St. Matthew's Church

Contributors:
John Hawks, attributed architect (1768-1769); George Hoskins, cabinetmaker (1784-1786); Martin Palmer, carpenter (1784-1786)
Dates:

1768-1769; 1784-1786 [remodeled]

Location:
Hillsborough, Orange County
Street Address:

N. Churton St. at Tryon St., Hillsborough, NC

Status:

No longer standing

Type:

Religious

Images Published In:

Catherine W. Bishir, Charlotte V. Brown, Carl R. Lounsbury, and Ernest H. Wood III, Architects and Builders in North Carolina: A History of the Practice of Building (1990).

Note:

In 1768 the vestry of the Anglican church in Hillsborough advertised in the Virginia Gazette of Feb. 4, 1768, for bidders to erect a church in the community, and to apply at the clerk’s office in Hillsborough to be “more particularly informed. Drawings—a side elevation and a plan placed in the John Hawks Papers at the Southern Historical Collection—are for that church. Although unsigned, the style of drawing and the handwriting appear to be from Hawks’s hand.

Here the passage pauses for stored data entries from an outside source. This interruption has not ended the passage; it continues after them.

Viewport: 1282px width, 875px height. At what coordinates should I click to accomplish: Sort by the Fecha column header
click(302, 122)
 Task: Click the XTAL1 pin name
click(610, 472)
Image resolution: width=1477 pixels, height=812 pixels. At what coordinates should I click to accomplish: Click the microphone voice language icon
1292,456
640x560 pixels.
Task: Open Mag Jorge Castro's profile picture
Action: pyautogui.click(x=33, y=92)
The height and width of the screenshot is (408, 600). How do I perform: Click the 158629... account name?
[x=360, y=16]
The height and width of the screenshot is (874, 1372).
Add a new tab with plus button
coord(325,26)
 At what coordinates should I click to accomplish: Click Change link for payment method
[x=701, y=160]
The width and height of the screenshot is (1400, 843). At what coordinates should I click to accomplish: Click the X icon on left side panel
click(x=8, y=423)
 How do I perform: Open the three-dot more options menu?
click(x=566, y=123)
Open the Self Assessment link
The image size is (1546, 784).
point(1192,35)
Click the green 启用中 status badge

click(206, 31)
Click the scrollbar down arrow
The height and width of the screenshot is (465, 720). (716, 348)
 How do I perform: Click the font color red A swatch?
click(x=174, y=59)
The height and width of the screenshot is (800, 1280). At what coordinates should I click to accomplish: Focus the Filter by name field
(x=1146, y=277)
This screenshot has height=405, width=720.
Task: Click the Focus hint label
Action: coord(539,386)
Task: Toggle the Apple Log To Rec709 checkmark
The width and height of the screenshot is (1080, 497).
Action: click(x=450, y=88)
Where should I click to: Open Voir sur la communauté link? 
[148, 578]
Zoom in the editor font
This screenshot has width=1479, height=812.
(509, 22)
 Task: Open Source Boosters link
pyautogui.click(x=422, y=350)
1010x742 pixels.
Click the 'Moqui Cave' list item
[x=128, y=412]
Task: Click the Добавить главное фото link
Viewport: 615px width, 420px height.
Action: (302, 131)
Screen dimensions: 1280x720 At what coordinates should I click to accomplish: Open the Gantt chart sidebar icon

The colonial church stood at the corner of Tryon and Church Streets, on the site now occupied by the Presbyterian church. The parish of St. Matthew’s was organized in 1752, and in 1767, Gov. William Tryon assigned George Micklejohn as minister; it would have been natural to obtain a design from Hawks. During the Regulator movement, demonstrators threatened in 1770 to damage the newly completed church, but were dissuaded. In 1778, political leader James Iredell of Edenton wrote that the town of Hillsborough included “a remarkable handsome church,” which was the Anglican one. The building was damaged during the American Revolution, during which time it served as a war hospital. Especially important, the church was the meeting place for the North Carolina Constitutional Convention of 1788, in which the delegates refused to ratify the Federal constitution; it was ratified the next year in Fayetteville, after the Bill of Rights had been added. The church was extensively repaired and remodeled in 1784-1786 by carpenter Martin Palmer and others to serve as a boys’ academy. It fell into disuse in the early 1800s, and the church for the newly established Presbyterian congregation was built on its site in 1815-1816 (John Berry, Samuel Hancock). In the 1820s the formerly Anglican parish reorganized and built the present St. Matthew’s Episcopal Church (William Nichols; John Berry).